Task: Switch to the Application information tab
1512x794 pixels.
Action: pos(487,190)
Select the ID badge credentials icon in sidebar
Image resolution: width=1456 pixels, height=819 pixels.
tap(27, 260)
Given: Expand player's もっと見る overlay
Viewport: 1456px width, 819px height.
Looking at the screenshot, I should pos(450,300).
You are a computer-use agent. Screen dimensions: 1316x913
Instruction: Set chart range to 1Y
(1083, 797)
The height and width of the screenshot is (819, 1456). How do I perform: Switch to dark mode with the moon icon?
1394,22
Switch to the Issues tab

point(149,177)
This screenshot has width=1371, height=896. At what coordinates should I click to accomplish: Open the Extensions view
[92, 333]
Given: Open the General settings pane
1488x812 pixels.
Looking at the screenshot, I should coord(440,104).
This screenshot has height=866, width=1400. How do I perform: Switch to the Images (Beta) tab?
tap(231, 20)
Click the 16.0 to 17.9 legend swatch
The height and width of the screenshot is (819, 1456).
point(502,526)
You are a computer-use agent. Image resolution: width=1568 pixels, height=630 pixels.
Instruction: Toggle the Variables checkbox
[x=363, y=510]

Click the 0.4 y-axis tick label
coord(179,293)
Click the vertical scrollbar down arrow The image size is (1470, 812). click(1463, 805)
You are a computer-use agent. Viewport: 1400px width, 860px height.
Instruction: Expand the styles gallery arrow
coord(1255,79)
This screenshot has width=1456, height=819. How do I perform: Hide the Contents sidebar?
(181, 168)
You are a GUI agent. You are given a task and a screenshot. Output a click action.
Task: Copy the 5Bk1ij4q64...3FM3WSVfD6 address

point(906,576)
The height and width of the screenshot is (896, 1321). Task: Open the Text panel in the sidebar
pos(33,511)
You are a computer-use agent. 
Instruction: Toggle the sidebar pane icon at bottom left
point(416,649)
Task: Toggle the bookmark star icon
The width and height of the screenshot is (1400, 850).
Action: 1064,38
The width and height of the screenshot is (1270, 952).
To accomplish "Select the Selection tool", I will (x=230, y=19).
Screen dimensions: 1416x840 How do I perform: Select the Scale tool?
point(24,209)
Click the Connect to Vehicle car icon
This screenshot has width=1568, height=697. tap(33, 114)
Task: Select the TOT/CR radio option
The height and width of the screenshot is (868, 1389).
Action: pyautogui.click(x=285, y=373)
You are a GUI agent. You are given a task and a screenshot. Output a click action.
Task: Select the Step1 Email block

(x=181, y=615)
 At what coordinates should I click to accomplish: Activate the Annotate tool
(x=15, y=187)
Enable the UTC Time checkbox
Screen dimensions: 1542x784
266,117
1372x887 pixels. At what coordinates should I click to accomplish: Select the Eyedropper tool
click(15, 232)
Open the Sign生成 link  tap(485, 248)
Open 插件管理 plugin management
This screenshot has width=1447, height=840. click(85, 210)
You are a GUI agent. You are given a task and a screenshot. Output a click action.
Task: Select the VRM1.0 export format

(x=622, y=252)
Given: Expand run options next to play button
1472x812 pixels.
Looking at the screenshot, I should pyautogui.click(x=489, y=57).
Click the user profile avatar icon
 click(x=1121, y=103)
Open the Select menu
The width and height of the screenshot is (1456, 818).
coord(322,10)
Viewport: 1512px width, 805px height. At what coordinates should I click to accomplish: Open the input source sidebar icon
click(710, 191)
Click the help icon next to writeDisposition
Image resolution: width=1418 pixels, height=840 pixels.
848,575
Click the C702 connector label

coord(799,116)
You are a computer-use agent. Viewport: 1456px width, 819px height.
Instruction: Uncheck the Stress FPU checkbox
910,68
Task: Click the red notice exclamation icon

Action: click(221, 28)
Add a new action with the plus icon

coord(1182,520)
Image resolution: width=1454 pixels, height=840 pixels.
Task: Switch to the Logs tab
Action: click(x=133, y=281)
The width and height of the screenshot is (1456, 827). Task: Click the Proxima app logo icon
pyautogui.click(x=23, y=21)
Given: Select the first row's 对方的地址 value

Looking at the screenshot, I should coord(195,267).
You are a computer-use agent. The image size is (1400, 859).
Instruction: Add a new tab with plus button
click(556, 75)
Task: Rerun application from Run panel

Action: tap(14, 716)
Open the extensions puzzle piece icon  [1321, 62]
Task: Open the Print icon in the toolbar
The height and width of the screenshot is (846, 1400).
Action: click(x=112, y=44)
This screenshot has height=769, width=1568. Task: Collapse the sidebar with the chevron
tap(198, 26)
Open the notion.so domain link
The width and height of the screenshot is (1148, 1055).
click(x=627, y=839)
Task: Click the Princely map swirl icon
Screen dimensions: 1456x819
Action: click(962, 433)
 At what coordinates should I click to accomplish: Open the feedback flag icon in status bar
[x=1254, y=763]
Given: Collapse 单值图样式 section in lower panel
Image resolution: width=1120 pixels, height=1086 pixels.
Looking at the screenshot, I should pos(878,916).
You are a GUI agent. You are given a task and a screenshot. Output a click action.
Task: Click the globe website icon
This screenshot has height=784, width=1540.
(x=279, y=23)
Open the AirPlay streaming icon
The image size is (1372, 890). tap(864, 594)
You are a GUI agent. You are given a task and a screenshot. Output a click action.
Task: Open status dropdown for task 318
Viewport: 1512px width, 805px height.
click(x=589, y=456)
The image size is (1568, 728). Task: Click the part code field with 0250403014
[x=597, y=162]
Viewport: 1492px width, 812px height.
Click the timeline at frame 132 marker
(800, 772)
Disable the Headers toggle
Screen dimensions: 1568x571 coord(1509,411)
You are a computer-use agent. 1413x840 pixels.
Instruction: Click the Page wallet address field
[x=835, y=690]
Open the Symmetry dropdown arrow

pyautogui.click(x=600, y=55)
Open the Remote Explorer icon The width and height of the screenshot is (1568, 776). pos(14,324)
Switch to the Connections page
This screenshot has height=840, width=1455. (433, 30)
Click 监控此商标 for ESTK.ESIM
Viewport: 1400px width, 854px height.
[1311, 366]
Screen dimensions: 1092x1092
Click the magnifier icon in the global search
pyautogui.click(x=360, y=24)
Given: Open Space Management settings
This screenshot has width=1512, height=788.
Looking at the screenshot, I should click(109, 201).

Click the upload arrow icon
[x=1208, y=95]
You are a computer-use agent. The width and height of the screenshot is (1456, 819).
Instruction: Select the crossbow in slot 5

^^^^^^^^

Work required. When a line in the listing has the word "computer", return that line.

Task response.
You are a computer-use agent. Screen dimensions: 1316x913
You are a computer-use agent. Image resolution: width=1568 pixels, height=630 pixels.
You are a computer-use agent. Viewport: 1400px width, 860px height.
You are a computer-use agent. 
You are a computer-use agent. Viewport: 1456px width, 819px height.
You are a computer-use agent. The image size is (1400, 859).
You are a computer-use agent. 1413x840 pixels.
You are a computer-use agent. The width and height of the screenshot is (1456, 819).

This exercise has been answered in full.